Following the breakthrough at Bad Badger Choke several years ago BBPC focussed their efforts on pushing leads deep within the new Rowter extensions. All the while though it was at the back of our mind that Badger Rift had a stream flowing in the bottom of it from out of a rubble filled passage. This stream joins the water from Hypothermia in Bad Badger Choke and flows down the Two Left Wellies pitches and into Rowter Hole Sump. Interestingly Gin shaft, the boarded dig that got us access into Badger Rift kept us informed that we were on the right track all the way down by the presence of stemple sockets in the walls. These sockets were still appearing at the point we broke through into the rift but we never saw them again.
Roll forward a few years and the Eldon Hole dig that we put quite a bit of energy into had stalled when we passed through a horizon of human remains! Four humans identified so far, dated to around 2100-2200 years old. The Badgers needed something else to direct their natural urge to burrow towards and so we found ourselves back down Rowter Hole. We have been plugging away at several leads deep in the cave, one in particular at the Party Sausage is still being visited on the weekends we find ourselves full of energy and wanting to take scaffolding through the Ice Cream Trail  but we wanted something we could work on in an evening tip too. For this, we have turned our attention to the upstream continuation of Badger Rift.

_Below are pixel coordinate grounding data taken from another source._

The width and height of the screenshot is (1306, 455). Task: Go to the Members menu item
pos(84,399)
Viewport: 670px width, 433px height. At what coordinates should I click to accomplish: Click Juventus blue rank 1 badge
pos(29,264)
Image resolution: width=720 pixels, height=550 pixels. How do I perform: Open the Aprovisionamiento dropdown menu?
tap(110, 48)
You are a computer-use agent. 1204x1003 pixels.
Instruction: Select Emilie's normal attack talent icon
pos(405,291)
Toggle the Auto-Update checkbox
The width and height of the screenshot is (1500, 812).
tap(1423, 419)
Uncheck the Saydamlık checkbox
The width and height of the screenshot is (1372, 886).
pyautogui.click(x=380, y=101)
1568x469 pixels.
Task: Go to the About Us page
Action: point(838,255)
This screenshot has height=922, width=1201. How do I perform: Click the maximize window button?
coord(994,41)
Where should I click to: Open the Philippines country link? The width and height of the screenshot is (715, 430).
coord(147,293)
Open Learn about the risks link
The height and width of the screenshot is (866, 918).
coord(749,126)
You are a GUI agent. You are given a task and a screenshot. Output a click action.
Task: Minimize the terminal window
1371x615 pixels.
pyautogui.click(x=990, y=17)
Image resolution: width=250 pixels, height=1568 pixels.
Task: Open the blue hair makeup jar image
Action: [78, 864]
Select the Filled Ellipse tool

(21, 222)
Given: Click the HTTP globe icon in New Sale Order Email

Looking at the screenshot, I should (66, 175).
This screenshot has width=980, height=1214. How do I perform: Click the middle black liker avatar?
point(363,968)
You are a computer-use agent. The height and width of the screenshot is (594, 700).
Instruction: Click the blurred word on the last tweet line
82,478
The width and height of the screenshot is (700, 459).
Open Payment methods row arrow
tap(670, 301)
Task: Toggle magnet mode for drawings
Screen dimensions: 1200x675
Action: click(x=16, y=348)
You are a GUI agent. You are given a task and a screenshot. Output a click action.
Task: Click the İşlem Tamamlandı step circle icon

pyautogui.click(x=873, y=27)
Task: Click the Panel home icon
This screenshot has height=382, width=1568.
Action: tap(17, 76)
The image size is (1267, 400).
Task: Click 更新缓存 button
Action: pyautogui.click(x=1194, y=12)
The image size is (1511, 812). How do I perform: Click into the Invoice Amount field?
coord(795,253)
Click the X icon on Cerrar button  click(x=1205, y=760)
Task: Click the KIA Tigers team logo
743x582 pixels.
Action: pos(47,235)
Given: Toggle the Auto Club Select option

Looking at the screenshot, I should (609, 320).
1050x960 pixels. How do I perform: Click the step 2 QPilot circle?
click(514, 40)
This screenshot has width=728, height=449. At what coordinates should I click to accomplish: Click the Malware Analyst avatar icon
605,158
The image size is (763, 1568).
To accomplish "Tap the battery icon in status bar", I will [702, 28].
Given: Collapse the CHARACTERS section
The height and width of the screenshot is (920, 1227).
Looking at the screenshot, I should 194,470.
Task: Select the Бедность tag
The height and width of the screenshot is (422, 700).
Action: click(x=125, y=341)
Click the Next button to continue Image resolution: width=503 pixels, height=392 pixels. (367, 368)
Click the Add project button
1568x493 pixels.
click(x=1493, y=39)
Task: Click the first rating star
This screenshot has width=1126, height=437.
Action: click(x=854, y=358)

The stream passage is reasonably sized, having been completely filled with rubble it’s difficult to give a height but certainly a few metres high and perhaps a metre wide on average. We have now had perhaps 8 trips in there and are between 10 and 15 m further on than when we began. The digging has been rather fraught. When we set off we had a solid floor and two solid walls, all we had to worry about was the jammed rubble ceiling above our heads, this was ‘sorted’ by the liberal application of scaffolding, pulling as much rubble out from the dig face as we dared then drilling stainless pins into the walls and installing scaffolding as far forward as we sensibly could and repeating.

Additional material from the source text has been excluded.